[Stored data entries]
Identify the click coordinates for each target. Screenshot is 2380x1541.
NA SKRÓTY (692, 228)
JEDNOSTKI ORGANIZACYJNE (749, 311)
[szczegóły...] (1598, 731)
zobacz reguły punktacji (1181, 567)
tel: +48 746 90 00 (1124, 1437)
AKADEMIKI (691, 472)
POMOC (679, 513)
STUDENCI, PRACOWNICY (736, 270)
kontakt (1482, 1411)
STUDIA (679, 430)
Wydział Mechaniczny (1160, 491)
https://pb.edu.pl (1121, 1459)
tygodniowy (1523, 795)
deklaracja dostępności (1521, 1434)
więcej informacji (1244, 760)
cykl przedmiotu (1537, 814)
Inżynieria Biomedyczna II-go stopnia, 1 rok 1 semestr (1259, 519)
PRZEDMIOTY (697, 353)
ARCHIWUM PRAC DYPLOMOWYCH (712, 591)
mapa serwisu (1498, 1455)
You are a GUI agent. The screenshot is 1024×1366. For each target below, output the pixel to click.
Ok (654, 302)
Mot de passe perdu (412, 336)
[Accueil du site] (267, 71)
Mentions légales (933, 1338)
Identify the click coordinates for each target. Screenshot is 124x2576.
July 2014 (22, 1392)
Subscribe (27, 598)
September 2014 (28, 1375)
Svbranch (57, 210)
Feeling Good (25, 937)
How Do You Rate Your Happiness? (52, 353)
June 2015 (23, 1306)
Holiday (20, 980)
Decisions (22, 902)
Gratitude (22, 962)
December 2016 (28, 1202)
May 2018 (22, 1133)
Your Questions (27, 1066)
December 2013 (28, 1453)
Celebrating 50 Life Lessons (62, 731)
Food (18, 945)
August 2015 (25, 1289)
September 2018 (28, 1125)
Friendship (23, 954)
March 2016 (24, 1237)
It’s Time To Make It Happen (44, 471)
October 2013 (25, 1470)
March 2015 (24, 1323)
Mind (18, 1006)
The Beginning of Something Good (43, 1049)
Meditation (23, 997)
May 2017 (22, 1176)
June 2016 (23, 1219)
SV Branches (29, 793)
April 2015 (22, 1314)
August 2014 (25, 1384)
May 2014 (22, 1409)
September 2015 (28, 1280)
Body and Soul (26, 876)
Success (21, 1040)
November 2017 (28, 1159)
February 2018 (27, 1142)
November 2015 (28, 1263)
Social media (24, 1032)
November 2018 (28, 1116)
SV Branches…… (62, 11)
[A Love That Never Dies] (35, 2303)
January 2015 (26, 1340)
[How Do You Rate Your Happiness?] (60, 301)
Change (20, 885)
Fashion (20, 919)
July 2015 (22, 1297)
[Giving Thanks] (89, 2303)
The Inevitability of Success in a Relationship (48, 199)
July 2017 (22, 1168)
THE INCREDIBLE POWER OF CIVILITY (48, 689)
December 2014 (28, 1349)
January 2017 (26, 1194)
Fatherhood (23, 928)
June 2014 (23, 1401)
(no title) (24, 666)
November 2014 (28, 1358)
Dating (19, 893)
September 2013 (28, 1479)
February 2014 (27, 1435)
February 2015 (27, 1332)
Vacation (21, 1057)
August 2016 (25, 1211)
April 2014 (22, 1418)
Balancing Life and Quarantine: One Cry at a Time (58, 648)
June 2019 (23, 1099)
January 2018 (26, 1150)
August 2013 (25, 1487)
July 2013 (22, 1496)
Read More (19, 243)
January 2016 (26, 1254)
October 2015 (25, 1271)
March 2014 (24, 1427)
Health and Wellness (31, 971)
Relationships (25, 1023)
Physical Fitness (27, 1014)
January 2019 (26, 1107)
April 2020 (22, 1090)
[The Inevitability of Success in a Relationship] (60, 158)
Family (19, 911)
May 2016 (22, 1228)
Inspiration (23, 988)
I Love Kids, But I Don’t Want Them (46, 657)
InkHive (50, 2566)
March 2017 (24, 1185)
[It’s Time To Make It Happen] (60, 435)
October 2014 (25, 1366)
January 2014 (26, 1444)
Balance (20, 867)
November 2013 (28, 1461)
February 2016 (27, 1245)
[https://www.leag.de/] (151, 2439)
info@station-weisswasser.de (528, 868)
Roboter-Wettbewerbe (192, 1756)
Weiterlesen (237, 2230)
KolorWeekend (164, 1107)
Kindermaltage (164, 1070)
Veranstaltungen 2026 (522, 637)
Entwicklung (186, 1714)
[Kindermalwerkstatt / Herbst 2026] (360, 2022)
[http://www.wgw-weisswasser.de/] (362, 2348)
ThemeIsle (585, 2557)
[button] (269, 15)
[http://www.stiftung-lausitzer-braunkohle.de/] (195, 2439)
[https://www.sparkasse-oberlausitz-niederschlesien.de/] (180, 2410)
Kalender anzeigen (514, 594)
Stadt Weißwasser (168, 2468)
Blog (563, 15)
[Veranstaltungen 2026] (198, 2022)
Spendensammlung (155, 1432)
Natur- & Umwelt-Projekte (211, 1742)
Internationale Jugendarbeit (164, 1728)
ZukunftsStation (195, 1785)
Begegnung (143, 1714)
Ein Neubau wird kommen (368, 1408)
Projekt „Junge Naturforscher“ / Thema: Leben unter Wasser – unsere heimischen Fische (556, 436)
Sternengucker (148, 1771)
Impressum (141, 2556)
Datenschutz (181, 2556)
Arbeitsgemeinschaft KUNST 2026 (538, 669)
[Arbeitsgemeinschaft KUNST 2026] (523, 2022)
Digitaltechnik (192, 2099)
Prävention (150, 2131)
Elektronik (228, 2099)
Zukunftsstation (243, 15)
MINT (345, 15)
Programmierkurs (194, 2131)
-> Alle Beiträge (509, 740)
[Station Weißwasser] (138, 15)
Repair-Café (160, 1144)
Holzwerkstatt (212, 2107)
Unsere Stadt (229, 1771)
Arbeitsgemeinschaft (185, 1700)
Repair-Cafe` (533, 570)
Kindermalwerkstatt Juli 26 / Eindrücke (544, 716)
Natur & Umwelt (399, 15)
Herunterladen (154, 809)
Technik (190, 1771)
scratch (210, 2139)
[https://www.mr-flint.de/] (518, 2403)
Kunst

» TASK DETAILS
Each line above must be printed exactly as it appears.

» EXERCISE RESPONSE
Identify the click coordinates for each target. Screenshot is 2380x1541.
NA SKRÓTY (692, 228)
JEDNOSTKI ORGANIZACYJNE (749, 311)
[szczegóły...] (1598, 731)
zobacz reguły punktacji (1181, 567)
tel: +48 746 90 00 (1124, 1437)
AKADEMIKI (691, 472)
POMOC (679, 513)
STUDENCI, PRACOWNICY (736, 270)
kontakt (1482, 1411)
STUDIA (679, 430)
Wydział Mechaniczny (1160, 491)
https://pb.edu.pl (1121, 1459)
tygodniowy (1523, 795)
deklaracja dostępności (1521, 1434)
więcej informacji (1244, 760)
cykl przedmiotu (1537, 814)
Inżynieria Biomedyczna II-go stopnia, 1 rok 1 semestr (1259, 519)
PRZEDMIOTY (697, 353)
ARCHIWUM PRAC DYPLOMOWYCH (712, 591)
mapa serwisu (1498, 1455)
You are a GUI agent. The screenshot is 1024×1366. For each target below, output the pixel to click.
Ok (654, 302)
Mot de passe perdu (412, 336)
[Accueil du site] (267, 71)
Mentions légales (933, 1338)
Identify the click coordinates for each target. Screenshot is 124x2576.
July 2014 (22, 1392)
Subscribe (27, 598)
September 2014 (28, 1375)
Svbranch (57, 210)
Feeling Good (25, 937)
How Do You Rate Your Happiness? (52, 353)
June 2015 (23, 1306)
Holiday (20, 980)
Decisions (22, 902)
Gratitude (22, 962)
December 2016 (28, 1202)
May 2018 (22, 1133)
Your Questions (27, 1066)
December 2013 (28, 1453)
Celebrating 50 Life Lessons (62, 731)
Food (18, 945)
August 2015 (25, 1289)
September 2018 (28, 1125)
Friendship (23, 954)
March 2016 (24, 1237)
It’s Time To Make It Happen (44, 471)
October 2013 (25, 1470)
March 2015 (24, 1323)
Mind (18, 1006)
The Beginning of Something Good (43, 1049)
Meditation (23, 997)
May 2017 (22, 1176)
June 2016 (23, 1219)
SV Branches (29, 793)
April 2015 (22, 1314)
August 2014 (25, 1384)
May 2014 (22, 1409)
September 2015 (28, 1280)
Body and Soul (26, 876)
Success (21, 1040)
November 2017 (28, 1159)
February 2018 (27, 1142)
November 2015 (28, 1263)
Social media (24, 1032)
November 2018 (28, 1116)
SV Branches…… (62, 11)
[A Love That Never Dies] (35, 2303)
January 2015 (26, 1340)
[How Do You Rate Your Happiness?] (60, 301)
Change (20, 885)
Fashion (20, 919)
July 2015 (22, 1297)
[Giving Thanks] (89, 2303)
The Inevitability of Success in a Relationship (48, 199)
July 2017 (22, 1168)
THE INCREDIBLE POWER OF CIVILITY (48, 689)
December 2014 (28, 1349)
January 2017 (26, 1194)
Fatherhood (23, 928)
June 2014 (23, 1401)
(no title) (24, 666)
November 2014 (28, 1358)
Dating (19, 893)
September 2013 (28, 1479)
February 2014 (27, 1435)
February 2015 (27, 1332)
Vacation (21, 1057)
August 2016 (25, 1211)
April 2014 (22, 1418)
Balancing Life and Quarantine: One Cry at a Time (58, 648)
June 2019 (23, 1099)
January 2018 (26, 1150)
August 2013 (25, 1487)
July 2013 (22, 1496)
Read More (19, 243)
January 2016 (26, 1254)
October 2015 (25, 1271)
March 2014 (24, 1427)
Health and Wellness (31, 971)
Relationships (25, 1023)
Physical Fitness (27, 1014)
January 2019 (26, 1107)
April 2020 (22, 1090)
[The Inevitability of Success in a Relationship] (60, 158)
Family (19, 911)
May 2016 (22, 1228)
Inspiration (23, 988)
I Love Kids, But I Don’t Want Them (46, 657)
InkHive (50, 2566)
March 2017 (24, 1185)
[It’s Time To Make It Happen] (60, 435)
October 2014 (25, 1366)
January 2014 (26, 1444)
Balance (20, 867)
November 2013 (28, 1461)
February 2016 (27, 1245)
[https://www.leag.de/] (151, 2439)
info@station-weisswasser.de (528, 868)
Roboter-Wettbewerbe (192, 1756)
Weiterlesen (237, 2230)
KolorWeekend (164, 1107)
Kindermaltage (164, 1070)
Veranstaltungen 2026 (522, 637)
Entwicklung (186, 1714)
[Kindermalwerkstatt / Herbst 2026] (360, 2022)
[http://www.wgw-weisswasser.de/] (362, 2348)
ThemeIsle (585, 2557)
[button] (269, 15)
[http://www.stiftung-lausitzer-braunkohle.de/] (195, 2439)
[https://www.sparkasse-oberlausitz-niederschlesien.de/] (180, 2410)
Kalender anzeigen (514, 594)
Stadt Weißwasser (168, 2468)
Blog (563, 15)
[Veranstaltungen 2026] (198, 2022)
Spendensammlung (155, 1432)
Natur- & Umwelt-Projekte (211, 1742)
Internationale Jugendarbeit (164, 1728)
ZukunftsStation (195, 1785)
Begegnung (143, 1714)
Ein Neubau wird kommen (368, 1408)
Projekt „Junge Naturforscher“ / Thema: Leben unter Wasser – unsere heimischen Fische (556, 436)
Sternengucker (148, 1771)
Impressum (141, 2556)
Datenschutz (181, 2556)
Arbeitsgemeinschaft KUNST 2026 (538, 669)
[Arbeitsgemeinschaft KUNST 2026] (523, 2022)
Digitaltechnik (192, 2099)
Prävention (150, 2131)
Elektronik (228, 2099)
Zukunftsstation (243, 15)
MINT (345, 15)
Programmierkurs (194, 2131)
-> Alle Beiträge (509, 740)
[Station Weißwasser] (138, 15)
Repair-Café (160, 1144)
Holzwerkstatt (212, 2107)
Unsere Stadt (229, 1771)
Arbeitsgemeinschaft (185, 1700)
Repair-Cafe` (533, 570)
Kindermalwerkstatt Juli 26 / Eindrücke (544, 716)
Natur & Umwelt (399, 15)
Herunterladen (154, 809)
Technik (190, 1771)
scratch (210, 2139)
[https://www.mr-flint.de/] (518, 2403)
Kunst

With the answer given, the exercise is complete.